┏━━

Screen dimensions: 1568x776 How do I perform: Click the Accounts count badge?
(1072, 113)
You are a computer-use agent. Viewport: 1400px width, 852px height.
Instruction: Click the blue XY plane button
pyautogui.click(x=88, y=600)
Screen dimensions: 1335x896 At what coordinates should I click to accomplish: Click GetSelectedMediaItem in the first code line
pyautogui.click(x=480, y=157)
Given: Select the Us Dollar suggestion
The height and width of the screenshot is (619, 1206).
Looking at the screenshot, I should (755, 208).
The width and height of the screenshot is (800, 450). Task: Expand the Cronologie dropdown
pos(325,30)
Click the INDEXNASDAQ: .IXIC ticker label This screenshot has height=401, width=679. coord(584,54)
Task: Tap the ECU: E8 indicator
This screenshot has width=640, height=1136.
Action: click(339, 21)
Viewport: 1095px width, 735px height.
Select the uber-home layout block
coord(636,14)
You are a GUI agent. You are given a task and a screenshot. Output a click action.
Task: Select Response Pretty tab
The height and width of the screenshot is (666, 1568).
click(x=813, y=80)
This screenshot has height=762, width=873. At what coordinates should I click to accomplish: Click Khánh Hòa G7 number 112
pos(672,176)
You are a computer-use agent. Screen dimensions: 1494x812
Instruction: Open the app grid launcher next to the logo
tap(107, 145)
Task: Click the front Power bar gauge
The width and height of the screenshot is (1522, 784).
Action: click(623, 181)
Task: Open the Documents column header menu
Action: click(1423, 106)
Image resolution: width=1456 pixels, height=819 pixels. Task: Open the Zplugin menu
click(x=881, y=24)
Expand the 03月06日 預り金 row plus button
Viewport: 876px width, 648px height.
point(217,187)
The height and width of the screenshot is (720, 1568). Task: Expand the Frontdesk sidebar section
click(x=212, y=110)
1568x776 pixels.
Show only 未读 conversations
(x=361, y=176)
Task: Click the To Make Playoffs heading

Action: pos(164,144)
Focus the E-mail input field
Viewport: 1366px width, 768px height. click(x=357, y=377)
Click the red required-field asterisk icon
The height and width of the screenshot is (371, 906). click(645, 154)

┗━━

**Task objective**
Rewrite the listing as a numbered list, starting at its first line and stopping after the line that contains "pyautogui.click(x=88, y=600)". Leave out any blank lines.

**The solution**
1. Screen dimensions: 1568x776 How do I perform: Click the Accounts count badge?
2. (1072, 113)
3. You are a computer-use agent. Viewport: 1400px width, 852px height.
4. Instruction: Click the blue XY plane button
5. pyautogui.click(x=88, y=600)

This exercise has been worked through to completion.